_The problem_. Reproduce the text of the records below verbatim, leaving out the pictures.
[Start of Provided data]
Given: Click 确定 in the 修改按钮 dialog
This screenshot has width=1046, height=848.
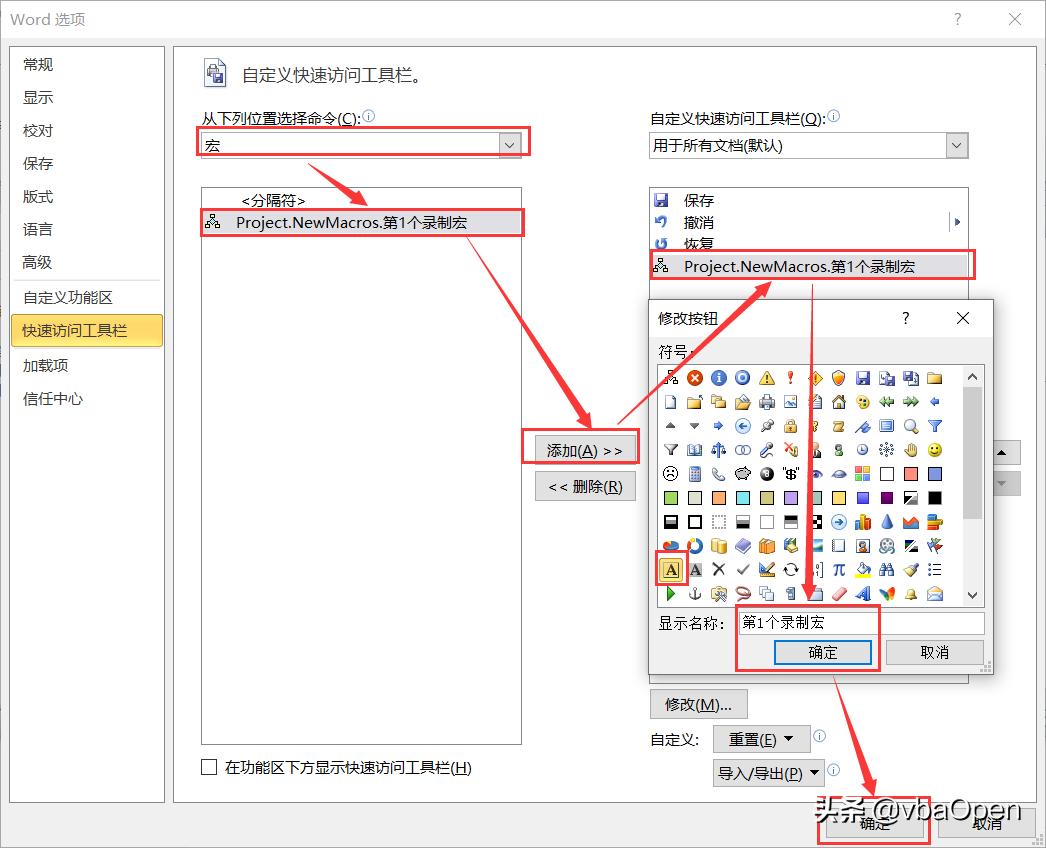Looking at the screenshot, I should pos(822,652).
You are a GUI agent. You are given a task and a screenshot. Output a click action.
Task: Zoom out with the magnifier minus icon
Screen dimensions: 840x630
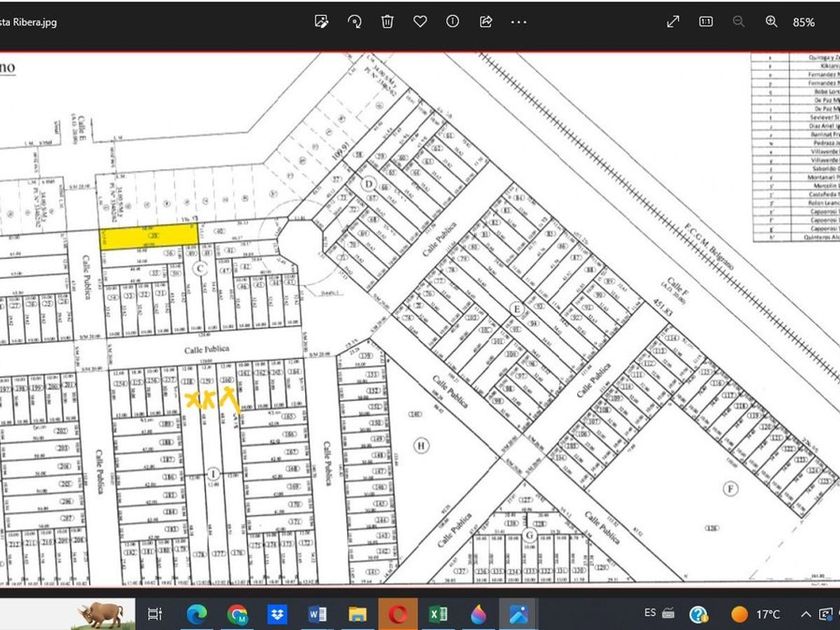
[End of Provided data]
_Solution_.
Given: Click 确定 in the 修改按钮 dialog
This screenshot has width=1046, height=848.
Looking at the screenshot, I should pos(822,652).
You are a GUI agent. You are given a task and a screenshot. Output a click action.
Task: Zoom out with the magnifier minus icon
Screen dimensions: 840x630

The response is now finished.